→ DOCUMENT TEXT
☆ ☆ ☆ ☆

Exploration doesn’t have to mean trekking through Southeast Asia or climbing Mount Kilimanjaro. There’s plenty to explore in your own city.
That’s what Obscura Day, an event of 160 mini adventures in 31 states and 26 countries, is encouraging us to do on Saturday. Started by the digital media company Atlas Obscura, an online collection of historical curios like 15th-century witchcraft manuals, nail-biting explainers like “Why Do We Even Have Toes?”, and an atlas of hidden wonders, Obscura Day is hosting ten outings throughout the Washington area.
“Very important to the DNA of Atlas Obscura from the beginning was the idea that wherever you are in the world, around the corner from you is some place that will surprise and delight you,” says David Plotz, the company’s CEO.

☆ ☆ ☆ ☆

→ INPUT DATA
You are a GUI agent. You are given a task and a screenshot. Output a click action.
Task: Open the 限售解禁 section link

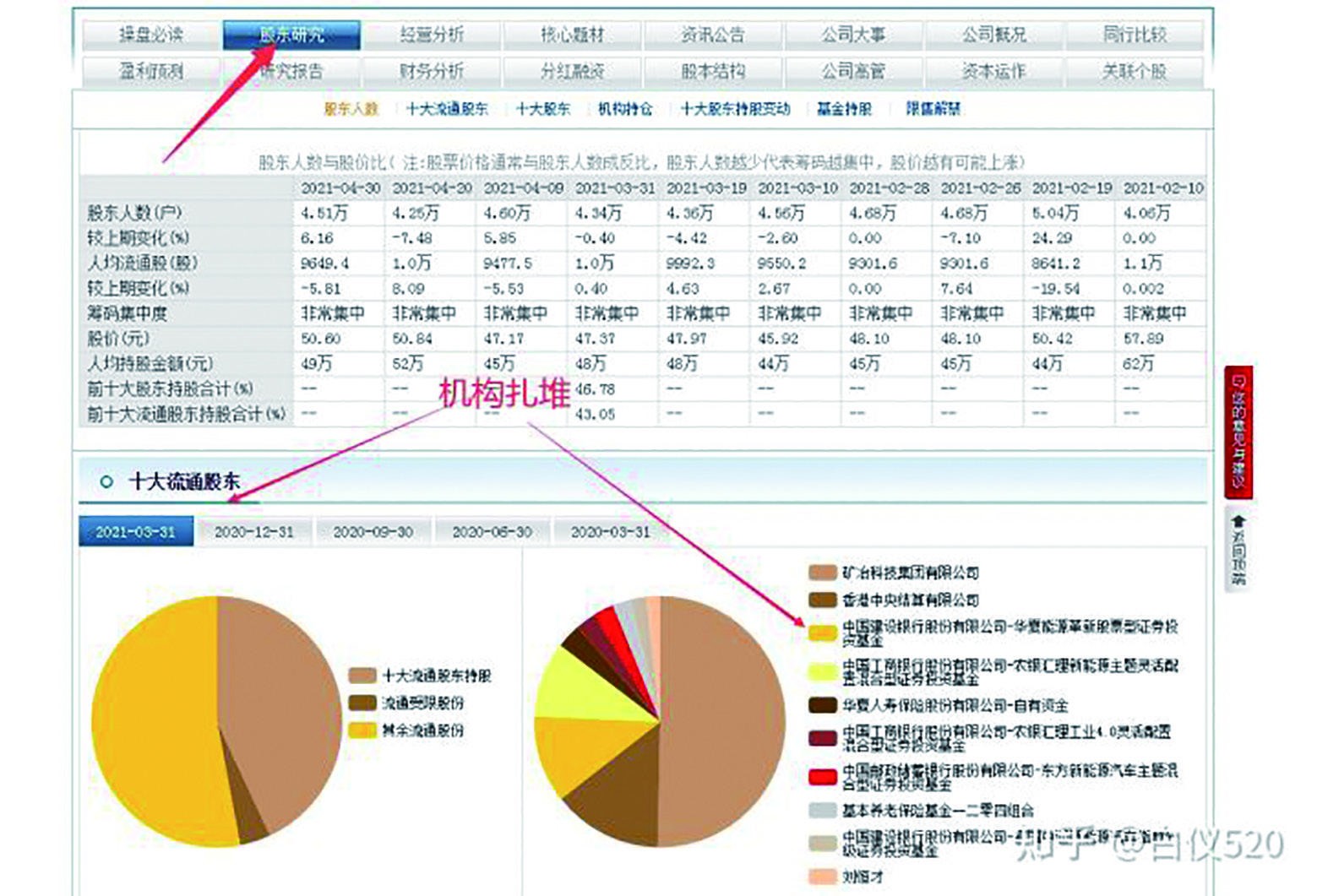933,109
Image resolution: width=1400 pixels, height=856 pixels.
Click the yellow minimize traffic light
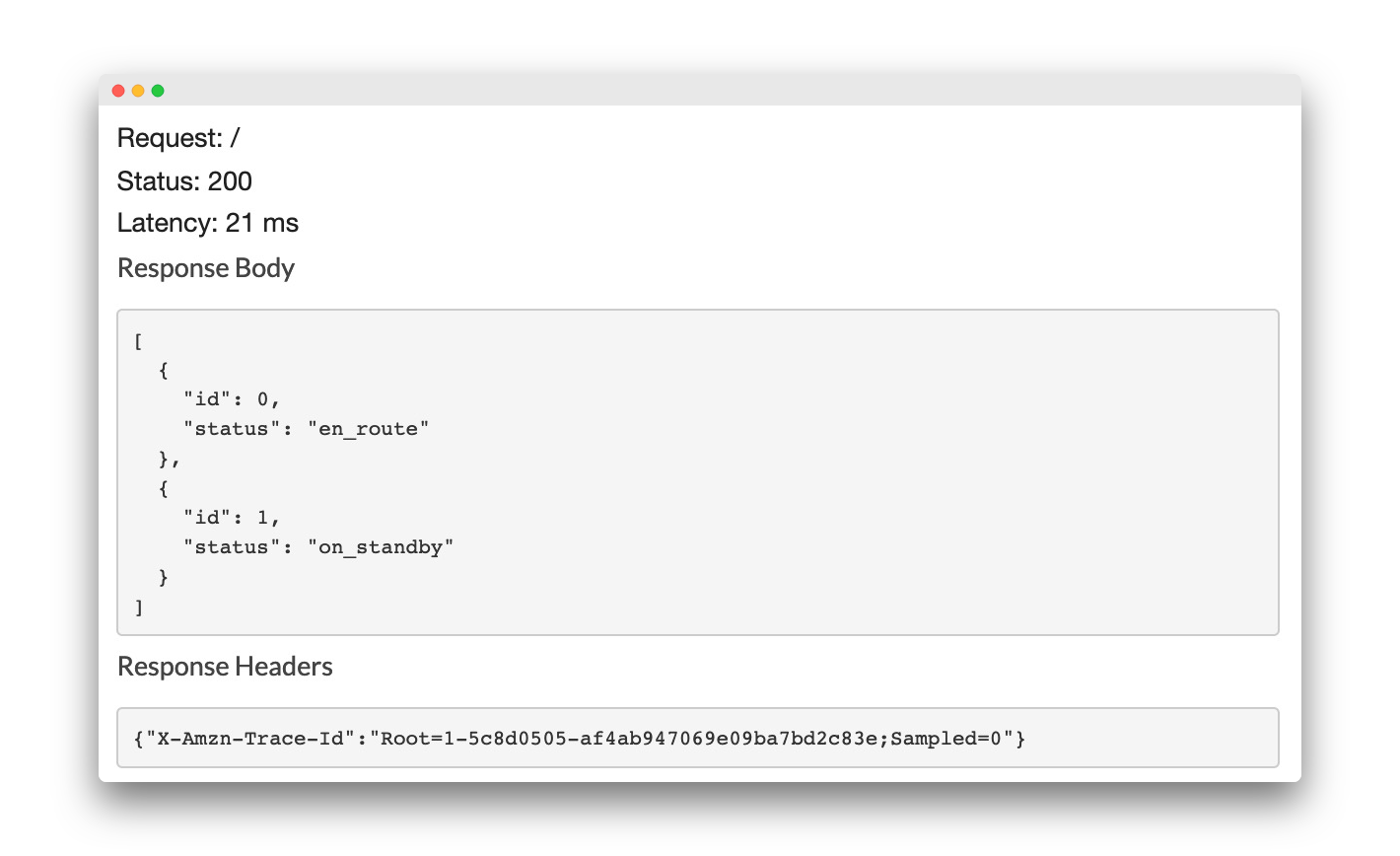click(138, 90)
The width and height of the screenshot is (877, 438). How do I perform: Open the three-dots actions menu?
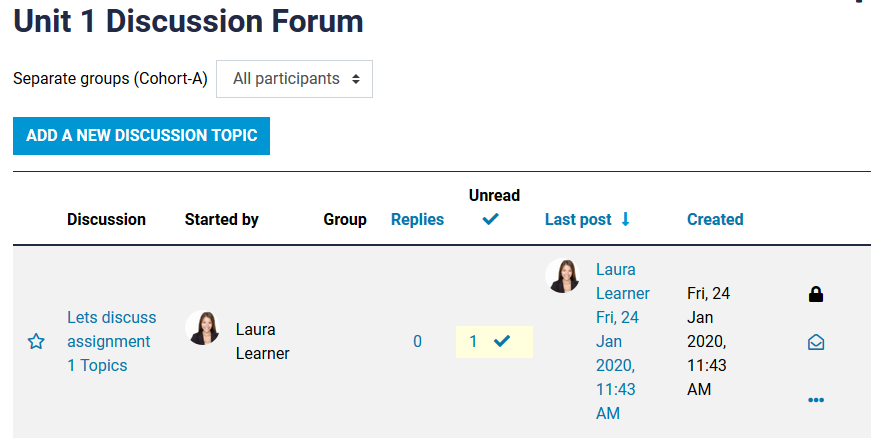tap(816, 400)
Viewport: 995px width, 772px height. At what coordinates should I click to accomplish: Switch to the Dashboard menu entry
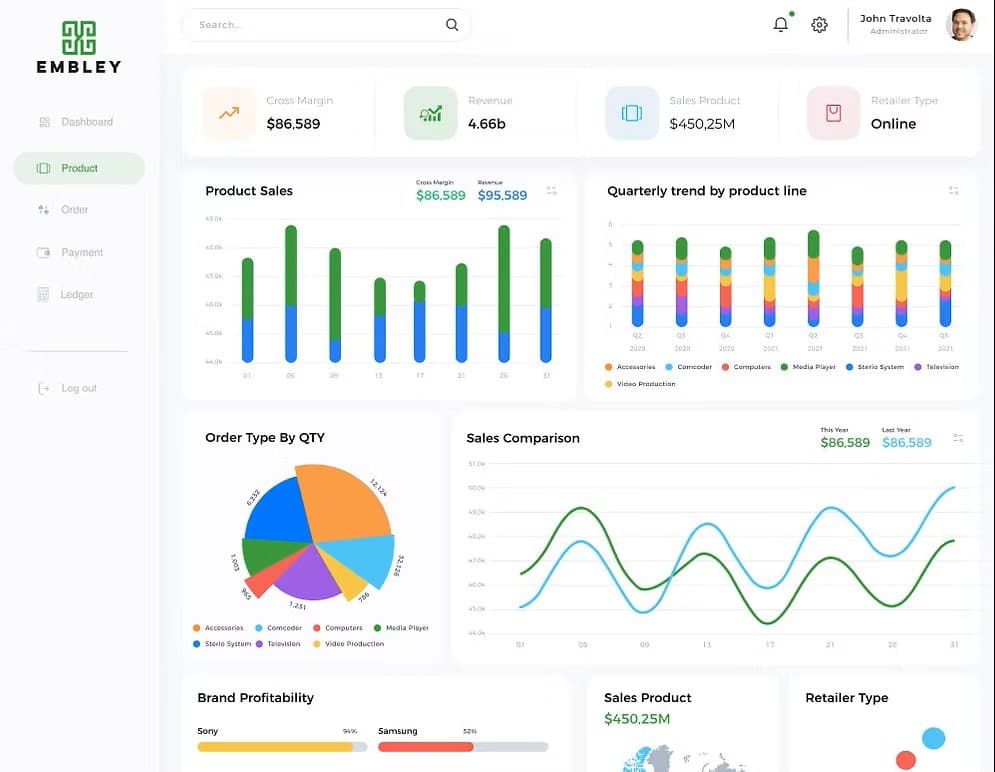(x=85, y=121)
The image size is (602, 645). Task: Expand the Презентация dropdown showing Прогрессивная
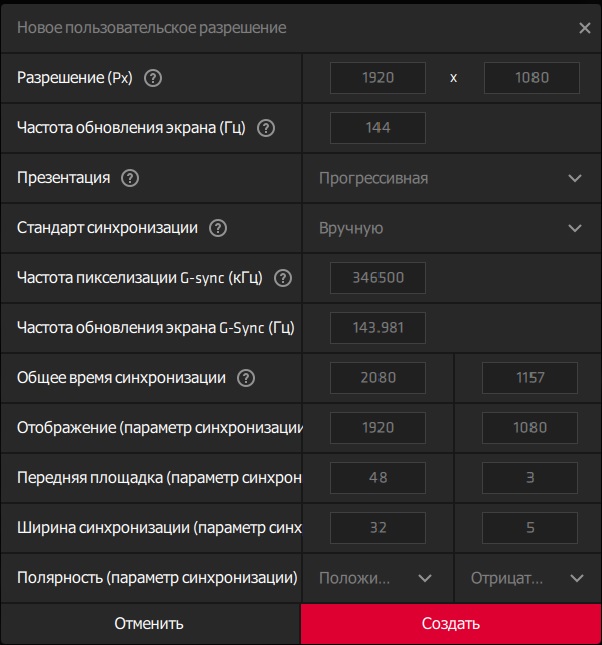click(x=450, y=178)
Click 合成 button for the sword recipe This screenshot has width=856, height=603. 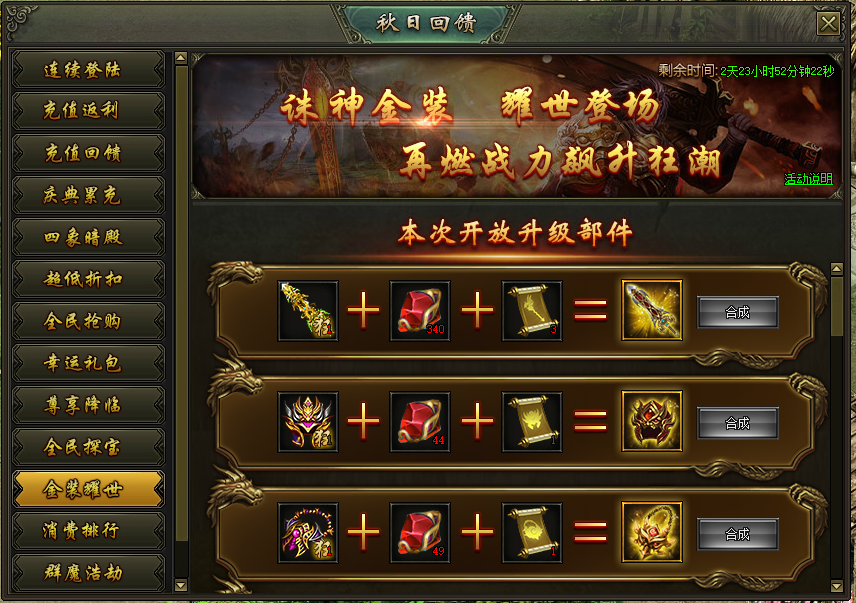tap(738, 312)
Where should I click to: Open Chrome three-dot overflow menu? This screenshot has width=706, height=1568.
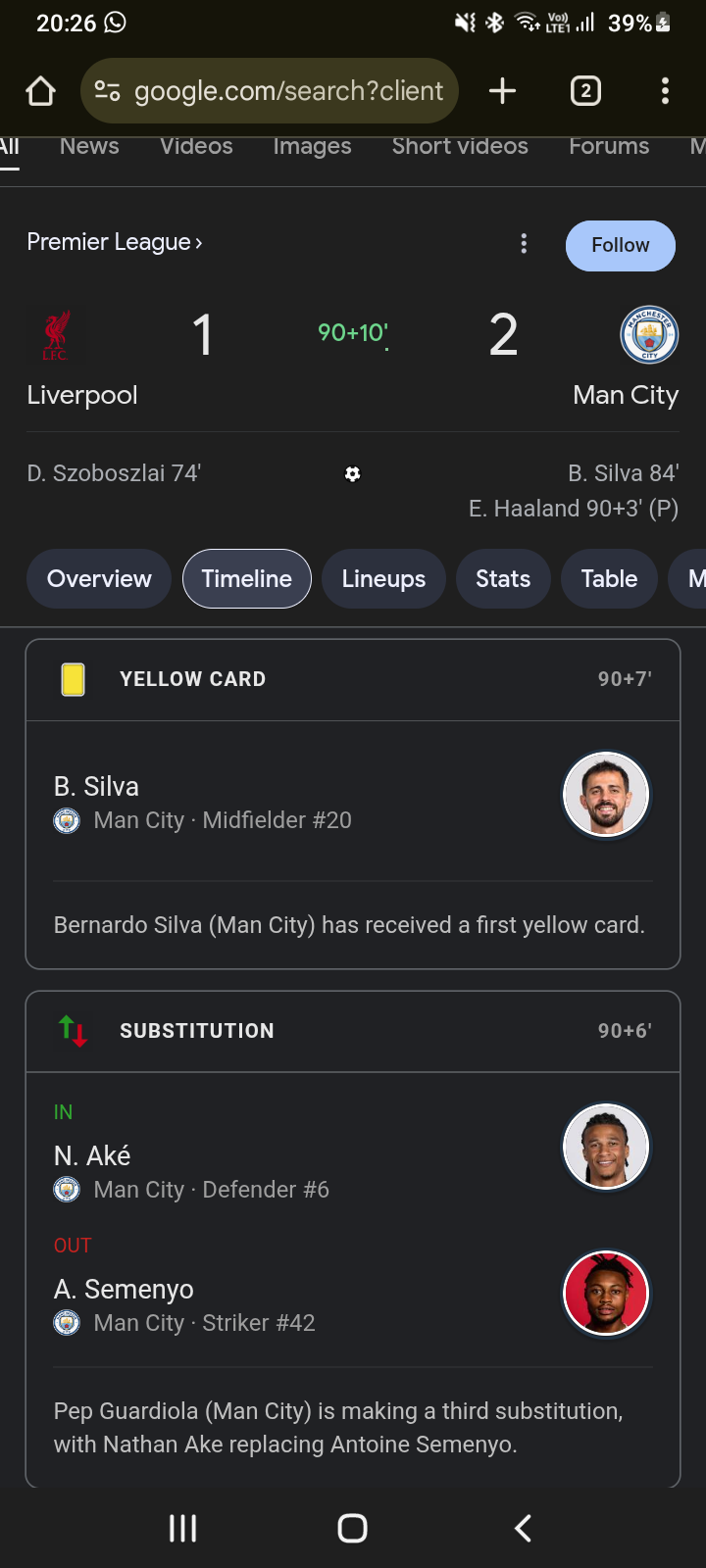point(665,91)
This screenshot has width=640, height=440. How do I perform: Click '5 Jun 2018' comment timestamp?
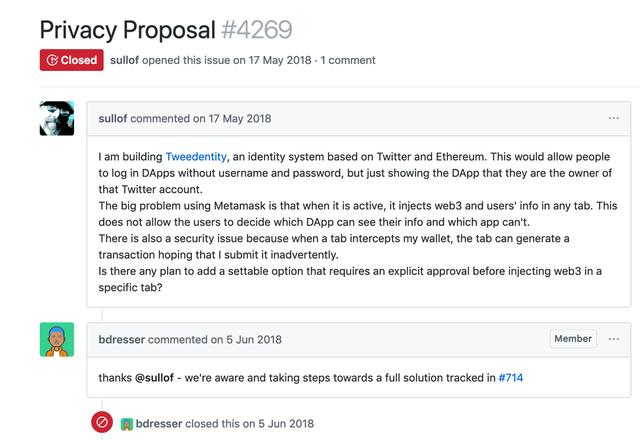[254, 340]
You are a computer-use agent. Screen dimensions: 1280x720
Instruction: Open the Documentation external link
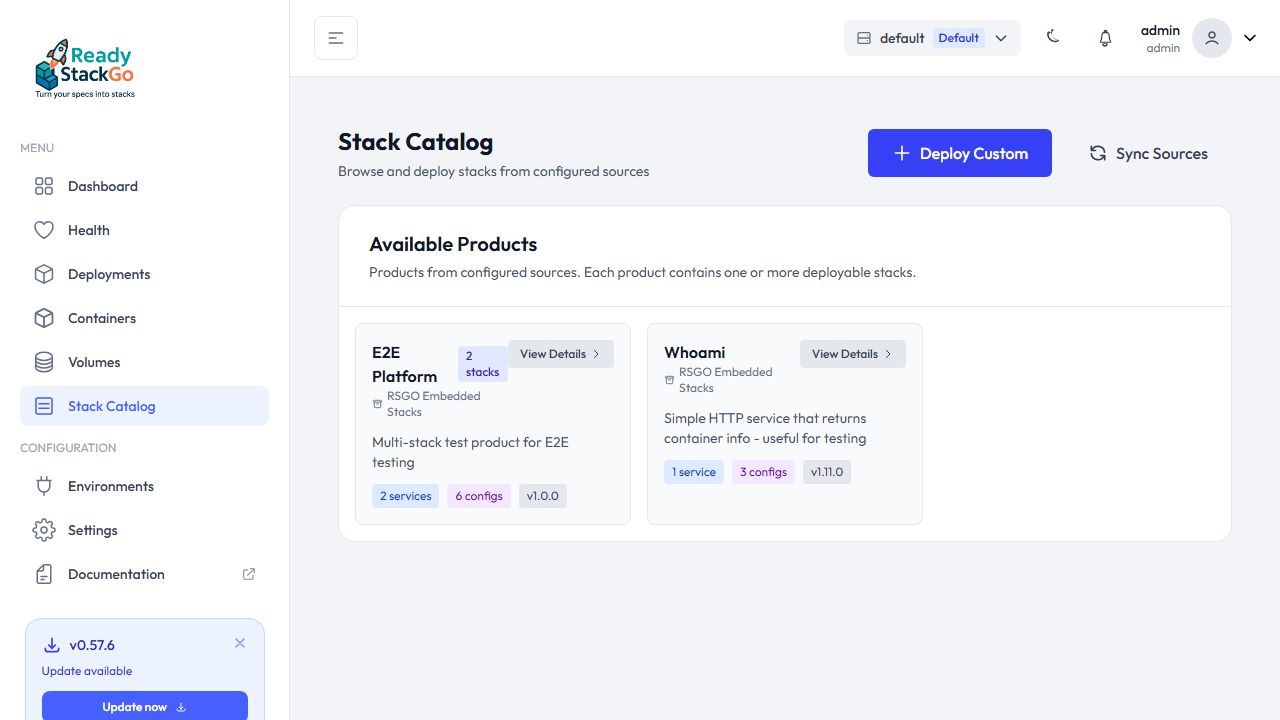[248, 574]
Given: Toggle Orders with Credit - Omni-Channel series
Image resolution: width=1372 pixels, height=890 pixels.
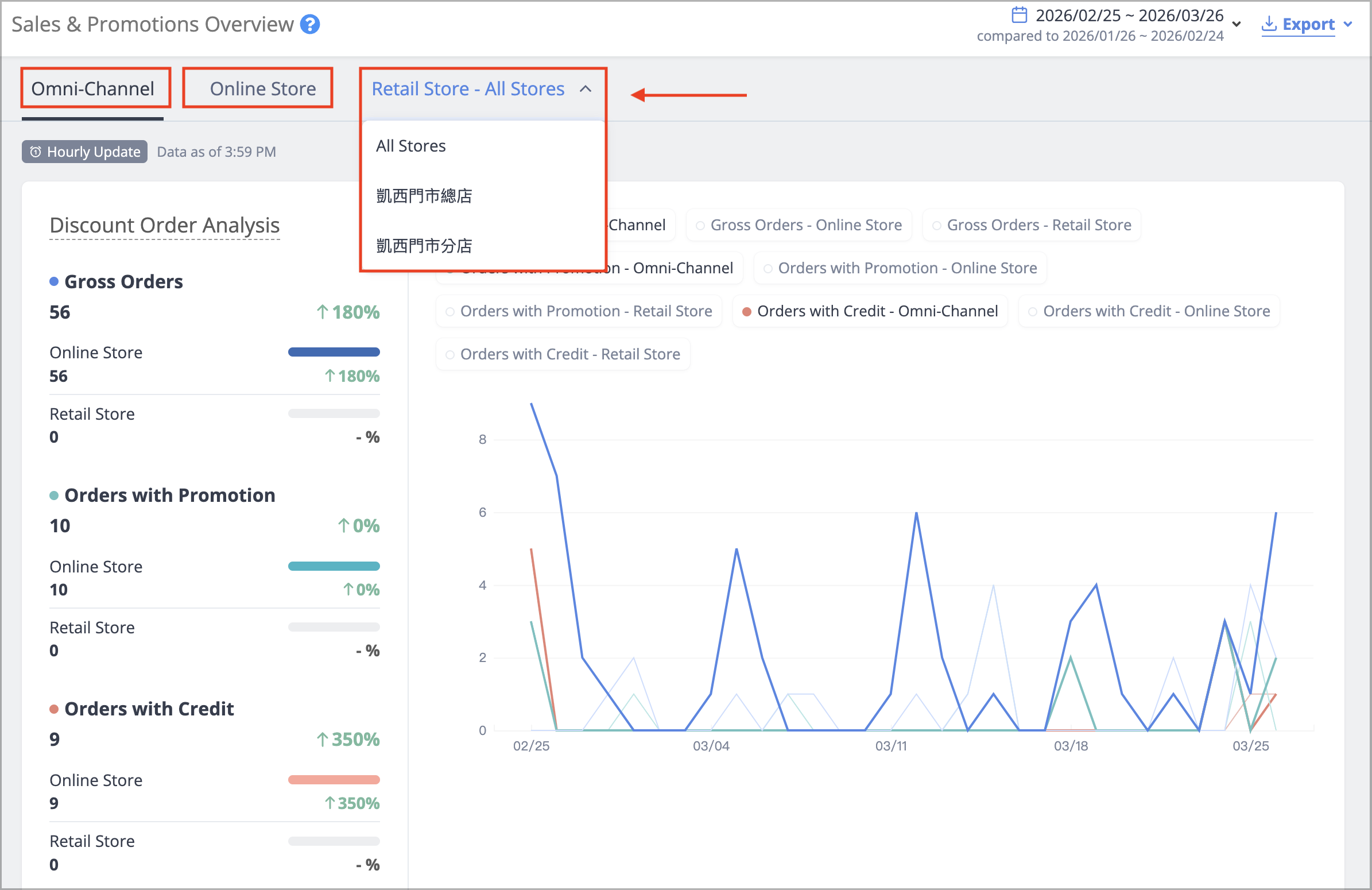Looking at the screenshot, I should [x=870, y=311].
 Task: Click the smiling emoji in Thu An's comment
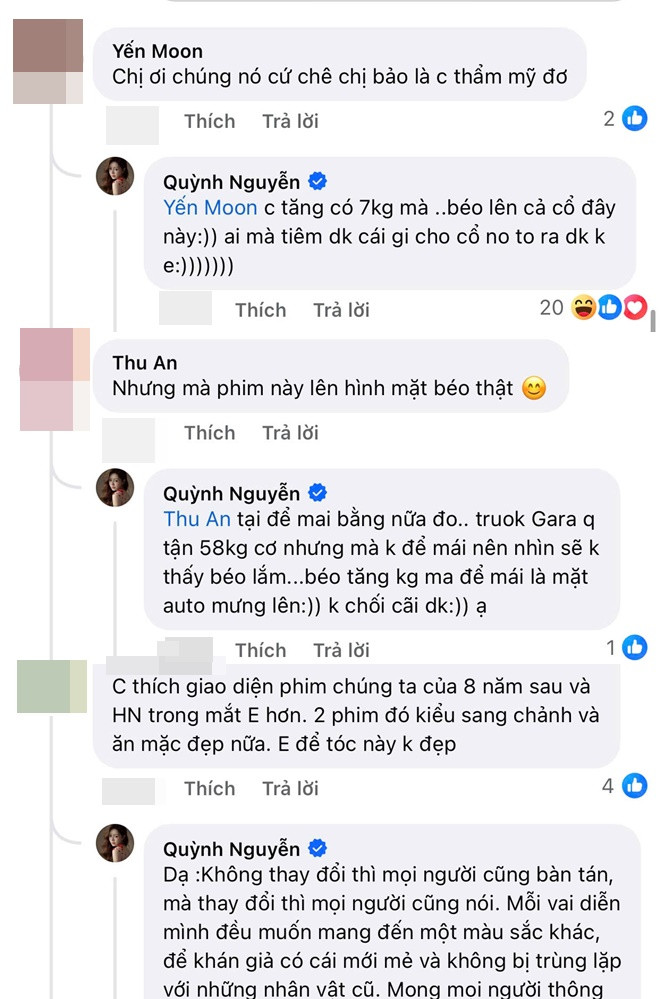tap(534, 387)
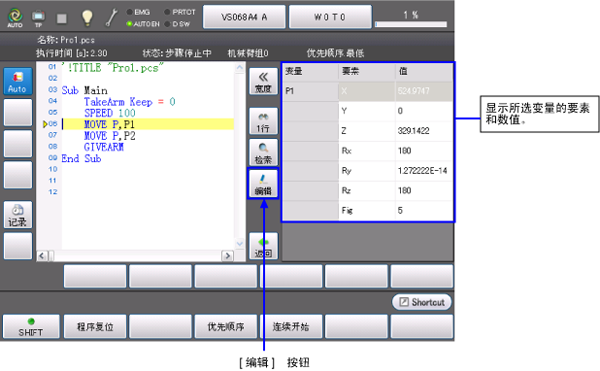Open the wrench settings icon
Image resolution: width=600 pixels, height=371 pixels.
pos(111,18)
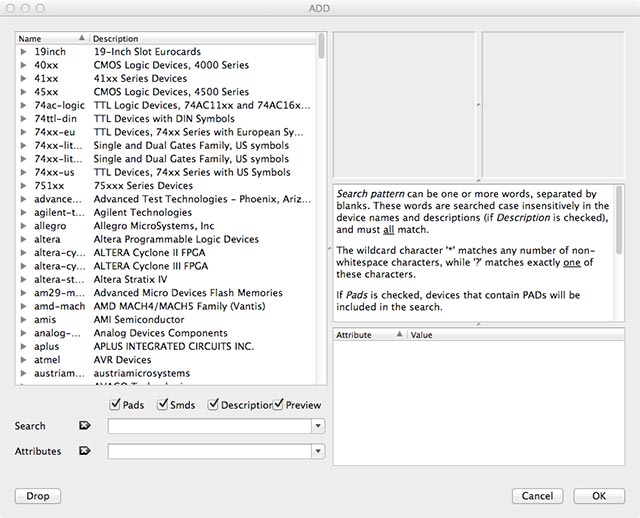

☆ ☆ ☆ ☆

→ WORK TASK A
In the Obscura Day article, who is the CEO of Atlas Obscura?
→ WORK TASK B
Continue the Obscura Day article from its last sentence.

→ WRITTEN RESPONSE A
David Plotz is the CEO of Atlas Obscura.

→ WRITTEN RESPONSE B
On Saturday, Plotz is leading a sold-out tour of Fort DeRussy, a Civil War-era fort in the middle of the Rock Creek Park woods. In 1864, after the Confederacy had just suffered a bad loss in Gettysburg, the Confederate army tried a last-ditch effort to capture Washington. Along with Fort Stevens, Fort DeRussy was one of the forts that repelled the attack, driving Confederate forces away with cannons and rifle fire. It’s the only time a U.S. president was under attack from direct enemy fire. While Abraham Lincoln watched the battle from atop the fort wall, an officer named Oliver Wendell Holmes, Jr., scolded the president, saying, “Get down, you damn fool!”
While the fort is listed on the NPS website and marked on a park trail, you probably wouldn’t stumble across it if you didn’t know where to look. “You walk about 50 feet into the woods and all the sudden there’s this moat and earthen wall that rises 30 feet above you,” Plotz says. “It’s all totally overgrown—this unrestored, totally magical place in the woods.”
Another part of that tour is a look at the Capitol stones, a patch of abandoned stones from 1950s renovations on the Capitol facade, also in the Rock Creek Park.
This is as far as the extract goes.